Limited liability companies (LLCs) have quickly become the preferred choice for new small businesses. The LLC has several advantages over forming a partnership or a corporation. Historically, new business owners who sought to minimize tax liability would establish a partnership and business owners who sought to minimize personal liability would establish a corporation. That is because corporations are taxed separately from their owners (shareholders), but shareholders are generally not liable for the corporation’s debts. Partnerships are just the opposite. LLCs are a relatively new form of business entity created to achieve the best of both worlds — providing business owners the tax advantages of a partnership and the protection from liability that corporate shareholders enjoy.

LLCs are easy to establish. The only documentation Arizona law requires is a two-page articles of organization — a form the Arizona Corporation Commission posts, with instructions, on its website. And there are only two steps. First, you file the articles of organization and filing fee (currently $50) with the Arizona Corporation Commission. Second, you publish the articles of organization in your local newspaper after the Arizona Corporation Commission approves the filing.

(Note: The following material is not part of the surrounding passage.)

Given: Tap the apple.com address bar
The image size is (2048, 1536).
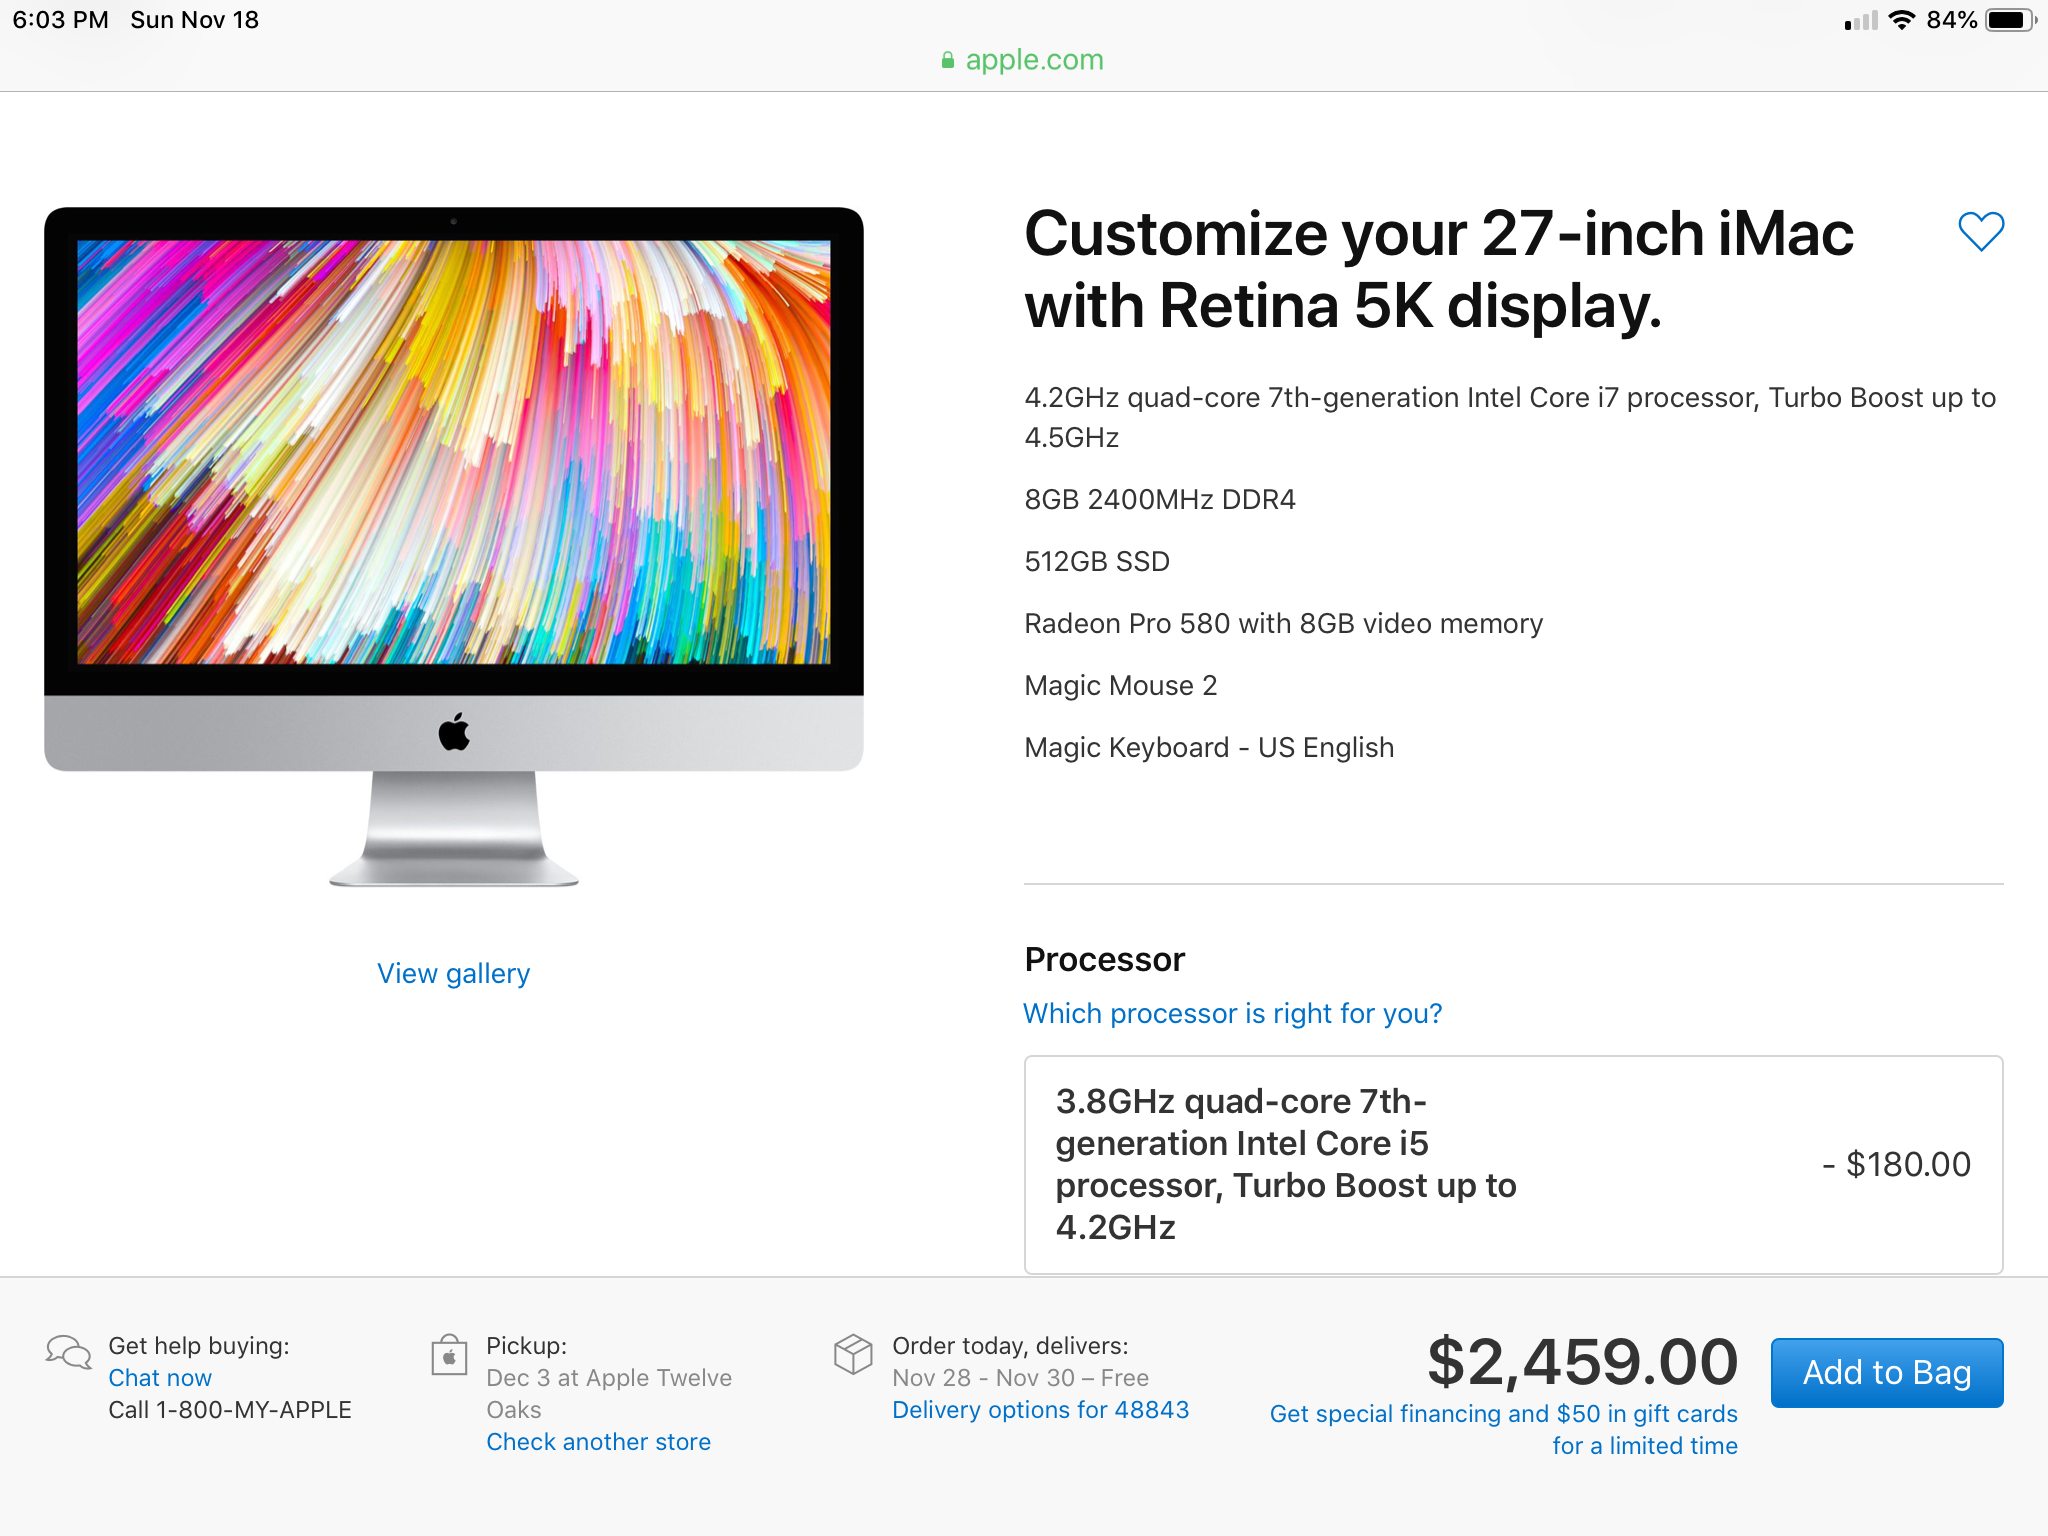Looking at the screenshot, I should coord(1034,60).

Although LLCs offer many advantages, there are several pitfalls you should be careful to avoid, particularly when there is more than one member of the LLC. First, consider carefully whether the LLC should be manager-managed or member-managed. Unless otherwise specified in the articles of organization, the members have equal management rights over the LLC. If, for example, one or more members invests capital in the LLC but does not intend to have any management role, it might be best to designate the other member(s) — or even a third party —to manage the LLC.

Second, be sure to have an operating agreement setting forth the rights and duties of the LLC members and managers. Arizona does not require LLCs to have an operating agreement so many LLC members choose not to do so. Although it may be easier and cheaper to skip the operating agreement in the short term, the decision can be catastrophic. I have litigated many times disputes among members of an LLC without an operating agreement. Trust us, it gets messy.

At the outset, chances are that the members and managers of an LLC will have a consensus about their respective roles and the way in which the business should be conducted. As with any relationship, however, the longer the business operates, the more likely it is that disagreements will occur. Without an operating agreement, the default provisions in Arizona’s LLC Act apply and those provisions do not always protect a member or manager’s interests. For example, the LLC Act does not currently provide for the expulsion or forced buyout of a member under any circumstances. To remove a manager, the LLC Act may require the consent of the manager being removed. Because of the LLC Act’s limitations, disputes among LLC members often lead to costly litigation and even the destruction of an otherwise viable business. The most effective means for each member to protect his or her interests and the long-term interests of the LLC, therefore, is to have a lawyer prepare an operating agreement.

Operating agreements need not be highly detailed or sophisticated, although a more detailed operating agreement will generally provide greater protection to its members. If you’re considering establishing an LLC, or if you’ve previously established an LLC without a written operating agreement, it may be worthwhile to get an estimate of the cost for completing one. The short-term investment may be less than you think and it may save you a lot more money and aggravation in the long run.